Rasululloh yg mulia yg menerima wahyu dari langit tidur di ruang sempit dg alas tikar kasar, sedang pembesar kafir Persia dan Roma tidur dg segala kemewahan.
Rosululloh pun lalu berkata, "Tidakkah engkau rela mereka memiliki dunia sedangkan kita memiliki akhirat?"
Rosululloh itu tidak miskin, tapi hidup beliau memberi tauladan pd kita bahwa di dunia ini bila kita mengukur hidup dgn timbangan dunia, akan banyak hal hal yg
sangat menyesakkan.
Ada penjahat yg berteriak seolah manusia suci, ada keadilan yg hanya berpihak pada yg kaya.
Maka gemerlap dunia membutuhkan penyikapan yg arif, tdk menggunakan sisi kemanusiaan semata.

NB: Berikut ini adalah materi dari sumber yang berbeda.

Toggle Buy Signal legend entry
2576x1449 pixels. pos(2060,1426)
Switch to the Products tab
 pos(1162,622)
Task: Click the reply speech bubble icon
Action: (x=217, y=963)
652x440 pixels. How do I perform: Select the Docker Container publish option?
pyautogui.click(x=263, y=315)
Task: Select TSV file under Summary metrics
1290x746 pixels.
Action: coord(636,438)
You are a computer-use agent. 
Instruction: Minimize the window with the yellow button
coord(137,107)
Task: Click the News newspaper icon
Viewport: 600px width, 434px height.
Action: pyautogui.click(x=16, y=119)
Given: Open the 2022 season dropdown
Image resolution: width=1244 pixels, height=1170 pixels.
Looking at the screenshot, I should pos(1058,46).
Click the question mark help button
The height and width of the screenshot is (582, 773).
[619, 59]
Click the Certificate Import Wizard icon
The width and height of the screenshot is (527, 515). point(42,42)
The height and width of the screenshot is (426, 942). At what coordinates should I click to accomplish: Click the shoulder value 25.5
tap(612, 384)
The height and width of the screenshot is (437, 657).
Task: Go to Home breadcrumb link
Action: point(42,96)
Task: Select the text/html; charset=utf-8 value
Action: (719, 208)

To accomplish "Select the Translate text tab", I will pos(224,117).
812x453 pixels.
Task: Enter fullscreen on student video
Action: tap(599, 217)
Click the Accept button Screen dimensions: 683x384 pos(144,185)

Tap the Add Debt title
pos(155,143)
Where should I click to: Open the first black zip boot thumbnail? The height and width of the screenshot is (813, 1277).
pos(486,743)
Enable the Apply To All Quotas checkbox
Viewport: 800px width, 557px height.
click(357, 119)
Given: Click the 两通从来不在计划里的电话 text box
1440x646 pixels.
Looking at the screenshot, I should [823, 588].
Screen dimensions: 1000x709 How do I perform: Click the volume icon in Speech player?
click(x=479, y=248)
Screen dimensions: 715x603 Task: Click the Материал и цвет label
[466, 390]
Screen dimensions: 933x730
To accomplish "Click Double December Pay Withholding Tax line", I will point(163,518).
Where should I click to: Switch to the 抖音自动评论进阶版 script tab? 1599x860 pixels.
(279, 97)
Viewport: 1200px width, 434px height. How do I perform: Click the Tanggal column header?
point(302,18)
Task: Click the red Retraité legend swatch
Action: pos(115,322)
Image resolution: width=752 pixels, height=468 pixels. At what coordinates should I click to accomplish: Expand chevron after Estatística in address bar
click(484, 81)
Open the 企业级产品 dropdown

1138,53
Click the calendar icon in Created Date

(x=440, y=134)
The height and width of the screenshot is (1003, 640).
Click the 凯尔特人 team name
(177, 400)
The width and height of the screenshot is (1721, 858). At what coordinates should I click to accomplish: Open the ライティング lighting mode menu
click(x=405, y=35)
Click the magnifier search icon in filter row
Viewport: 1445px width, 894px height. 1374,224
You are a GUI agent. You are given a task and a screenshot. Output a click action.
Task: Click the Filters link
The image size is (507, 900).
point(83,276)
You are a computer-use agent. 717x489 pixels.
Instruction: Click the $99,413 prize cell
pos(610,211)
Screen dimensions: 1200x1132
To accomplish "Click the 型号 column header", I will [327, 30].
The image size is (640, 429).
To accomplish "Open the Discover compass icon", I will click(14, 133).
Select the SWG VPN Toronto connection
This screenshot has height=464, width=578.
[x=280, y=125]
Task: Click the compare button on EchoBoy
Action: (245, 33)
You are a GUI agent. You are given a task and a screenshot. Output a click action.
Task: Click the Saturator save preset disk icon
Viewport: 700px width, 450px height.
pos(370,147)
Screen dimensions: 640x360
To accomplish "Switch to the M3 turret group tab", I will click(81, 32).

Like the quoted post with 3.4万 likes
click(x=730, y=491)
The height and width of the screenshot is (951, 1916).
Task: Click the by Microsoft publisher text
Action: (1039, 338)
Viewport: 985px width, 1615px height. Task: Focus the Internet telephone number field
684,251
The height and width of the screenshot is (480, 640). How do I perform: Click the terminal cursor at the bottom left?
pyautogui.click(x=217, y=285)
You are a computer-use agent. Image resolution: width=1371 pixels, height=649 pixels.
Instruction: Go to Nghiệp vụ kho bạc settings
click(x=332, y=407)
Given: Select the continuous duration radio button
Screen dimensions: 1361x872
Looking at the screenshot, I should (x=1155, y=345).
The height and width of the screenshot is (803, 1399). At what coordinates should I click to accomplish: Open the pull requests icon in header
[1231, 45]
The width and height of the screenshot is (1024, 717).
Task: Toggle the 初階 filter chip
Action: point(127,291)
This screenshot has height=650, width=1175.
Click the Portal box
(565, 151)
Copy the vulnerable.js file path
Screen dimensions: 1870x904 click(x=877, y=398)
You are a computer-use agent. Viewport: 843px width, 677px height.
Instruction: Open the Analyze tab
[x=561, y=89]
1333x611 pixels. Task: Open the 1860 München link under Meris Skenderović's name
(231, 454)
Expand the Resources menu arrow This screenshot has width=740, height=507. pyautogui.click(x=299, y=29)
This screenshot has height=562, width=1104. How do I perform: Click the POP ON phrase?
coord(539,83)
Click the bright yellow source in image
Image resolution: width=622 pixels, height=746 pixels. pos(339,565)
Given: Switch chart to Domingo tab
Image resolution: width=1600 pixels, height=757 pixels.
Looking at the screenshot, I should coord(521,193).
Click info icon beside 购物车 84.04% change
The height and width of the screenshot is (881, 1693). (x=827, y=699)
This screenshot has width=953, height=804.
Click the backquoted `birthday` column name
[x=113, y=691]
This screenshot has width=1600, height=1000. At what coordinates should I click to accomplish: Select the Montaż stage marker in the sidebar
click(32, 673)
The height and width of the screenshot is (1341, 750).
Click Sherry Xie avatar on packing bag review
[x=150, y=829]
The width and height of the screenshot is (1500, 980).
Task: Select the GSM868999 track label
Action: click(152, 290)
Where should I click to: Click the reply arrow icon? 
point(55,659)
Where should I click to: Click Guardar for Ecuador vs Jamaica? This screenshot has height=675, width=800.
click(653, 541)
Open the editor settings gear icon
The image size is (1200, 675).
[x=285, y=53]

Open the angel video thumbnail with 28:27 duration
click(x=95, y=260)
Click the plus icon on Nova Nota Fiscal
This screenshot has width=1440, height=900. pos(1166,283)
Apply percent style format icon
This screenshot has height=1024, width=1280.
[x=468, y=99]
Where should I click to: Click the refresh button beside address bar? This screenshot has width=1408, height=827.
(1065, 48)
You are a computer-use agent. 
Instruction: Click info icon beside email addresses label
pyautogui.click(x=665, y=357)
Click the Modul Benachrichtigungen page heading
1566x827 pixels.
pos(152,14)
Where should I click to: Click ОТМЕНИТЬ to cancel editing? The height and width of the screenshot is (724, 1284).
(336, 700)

Dibutuhkan mata hati tdk sekedar mata kepala. Dibutuhkan ketajaman iman tidak semata kalkulasi duniawi.
Tidak mudah menerima "ketimpangan" itu lalu membaliknya menjadi penghibur hati dan penyubur iman, sebab kuncinya terletak pada kemampuan memandang dg hati.